GST-tacotron
Reproducing:
Style Tokens: Unsupervised Style Modeling, Control and Transfer in End-to-End Speech Synthesis
(https://arxiv.org/pdf/1803.09017.pdf)
Python and Toolkit Version
Python: '3.5.2'
numpy: '1.13.1'
tensorflow: '1.4'
Samples and Pretrained Models
Samples could be found here, where two kind of experiments were conducted:
- Conditioning on reference audio:
- BZ_440K.wav is an inference result from model trained on Blizzard2013 for 440K steps (batch_size=16), the conditioned referecne audio is picked from its testing set.

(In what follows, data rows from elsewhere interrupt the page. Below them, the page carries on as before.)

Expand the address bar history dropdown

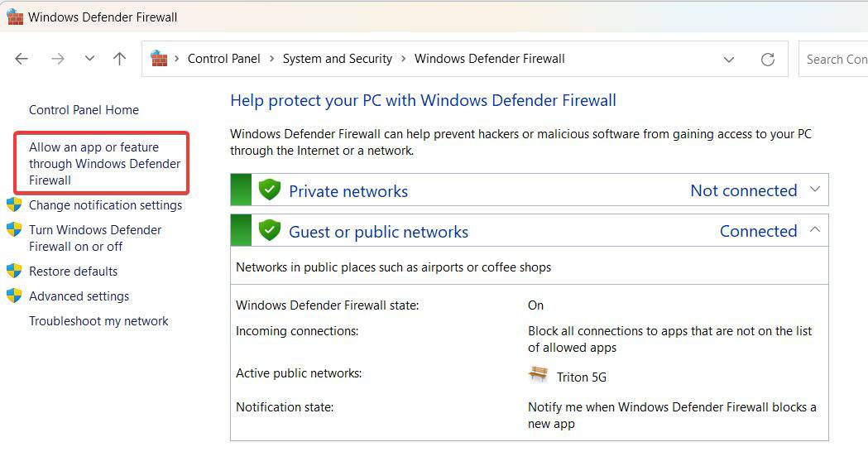pyautogui.click(x=729, y=60)
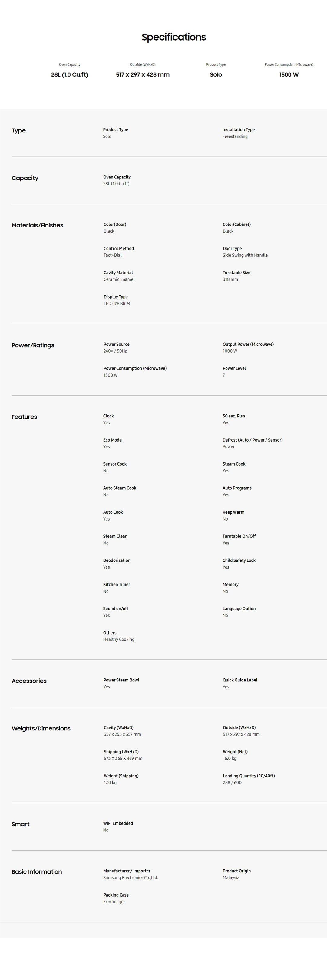Screen dimensions: 327x980
Task: Select the Capacity section heading
Action: click(25, 178)
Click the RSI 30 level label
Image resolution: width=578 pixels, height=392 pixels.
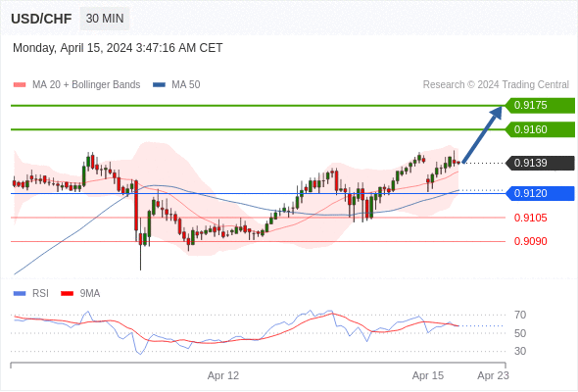[x=520, y=351]
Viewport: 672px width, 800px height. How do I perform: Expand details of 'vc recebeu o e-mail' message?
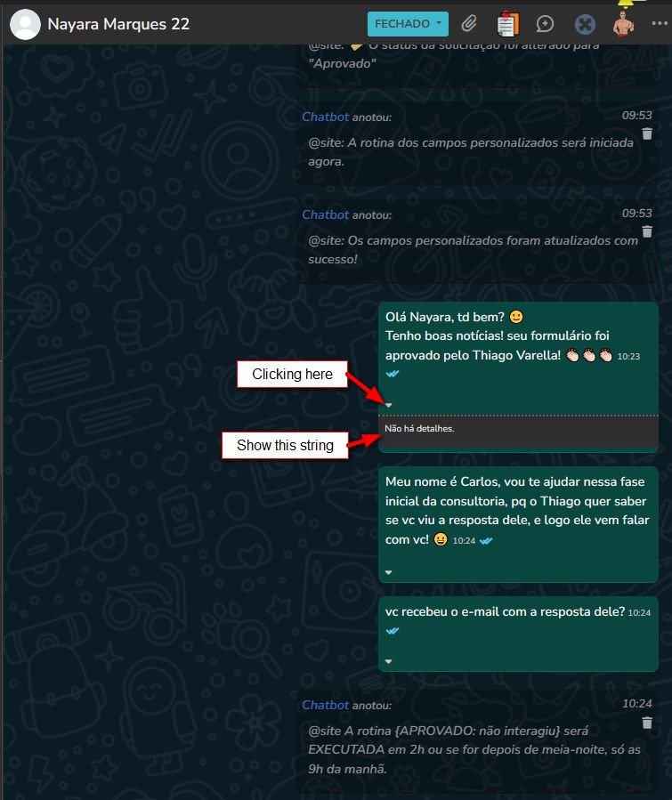click(x=389, y=661)
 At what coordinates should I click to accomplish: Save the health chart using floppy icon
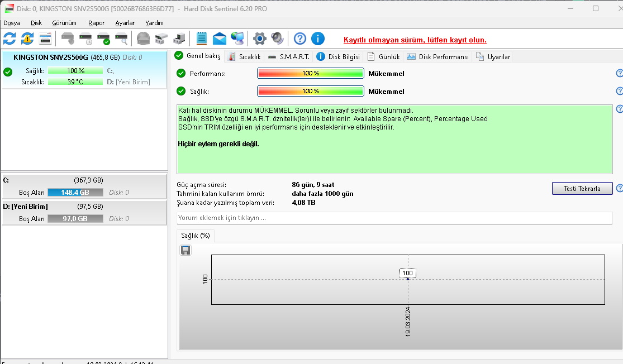click(x=186, y=250)
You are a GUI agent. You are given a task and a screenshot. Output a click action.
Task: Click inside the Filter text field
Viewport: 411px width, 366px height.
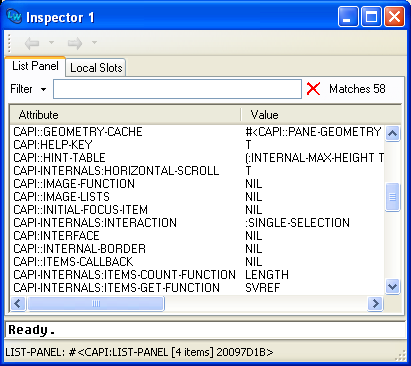(177, 89)
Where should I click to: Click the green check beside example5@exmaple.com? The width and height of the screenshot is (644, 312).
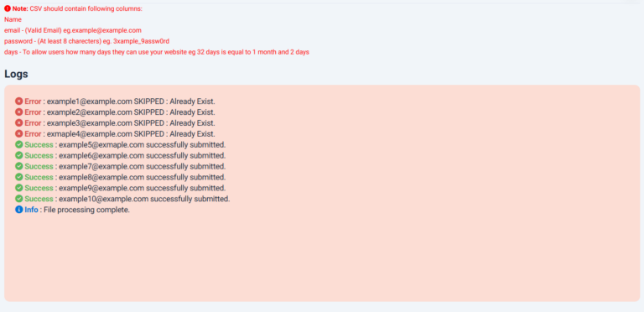[x=19, y=144]
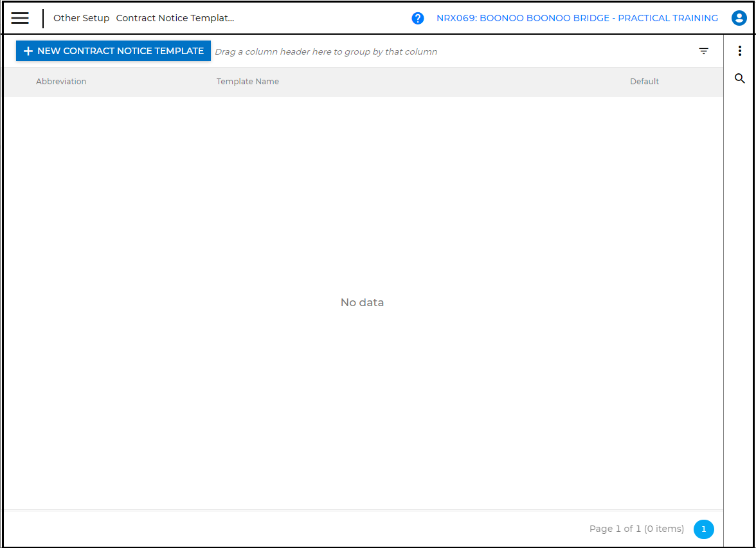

- LJ_448K.wav is another inference result from model trained on LJ_Speech for 448K steps (batch_size=16), the conditioned referecne audio is also picked from its testing set.
- Combinations of GSTs:
- normal.wav and slow.wav are two inference results from model trained on LJ_Speech, the difference between the two is by picking difference style tokens for style embedding.
- high.wav and low.wav is another pair of example.
Pretrained models on both datasets could be downloaded here.
(md5sum:f50940f500c35457cb3d8f8d041240fe)
Note that the detailed settings are different and listed below:
- pretrained_model_BZ:
- n_fft:1024
- sample_rate: 16000
- pretrained_model_LJ:
- n_fft:2048
- sample_rate: 22050
Steps and Usages
- Data Preprocess:
- Make TFrecords for faster data loading:
- Train the whole network:
- Check log directory and model, summary settings in hyperparams.py
- Run:
python3 train.py
- Evaluation while training:
- (Currently only do evaluation on the first batch_size data)
- (Decoder RNN are manually "FEED_PREVIOUS" now)
- Run:
python3 eval.py
- Inference:
- Inference input text example format:
0. Welcome to N. T. U. speech lab
- Recognize speech
- Wreck a nice beach
...
Notes
- At experiments 6-1 and 6-2, paper points out that one could SELECT some tokens, scale it and then feed this style embedding into text encoder. But at section 3.2.2, multi-head attention is used and each token is set to be 256/h dim.
If so, at inference time, a selected token should have 256/h dim, but the text encoder should be fused with a 256 dim vector. And also, if one choose to use multi-head attention, then the style embedding will become some vectors'(which is the attention result of each head) concatenation passing through a linear network rather than GST's weighed sum. I do not really understand that if this is the case, can one simply SELECT some GST's combination to represent style embedding or not.
- Input phone seqs did not give better results or faster convergence speed.
- Dynamic bucketing with feed_previous decoder RNN seems not possible?
(tf.split, tf.unstack, tf.shape, get_shape().as_list(), slicing... not seems
to work)
TODO
- [x] Find an adequate dataset (Blizzard 2013)
- [x] (Failed) Implement feed_previous function in decoder RNN
- [x] Input phone seqs instead of character seqs
- [ ] WaveNet vocoder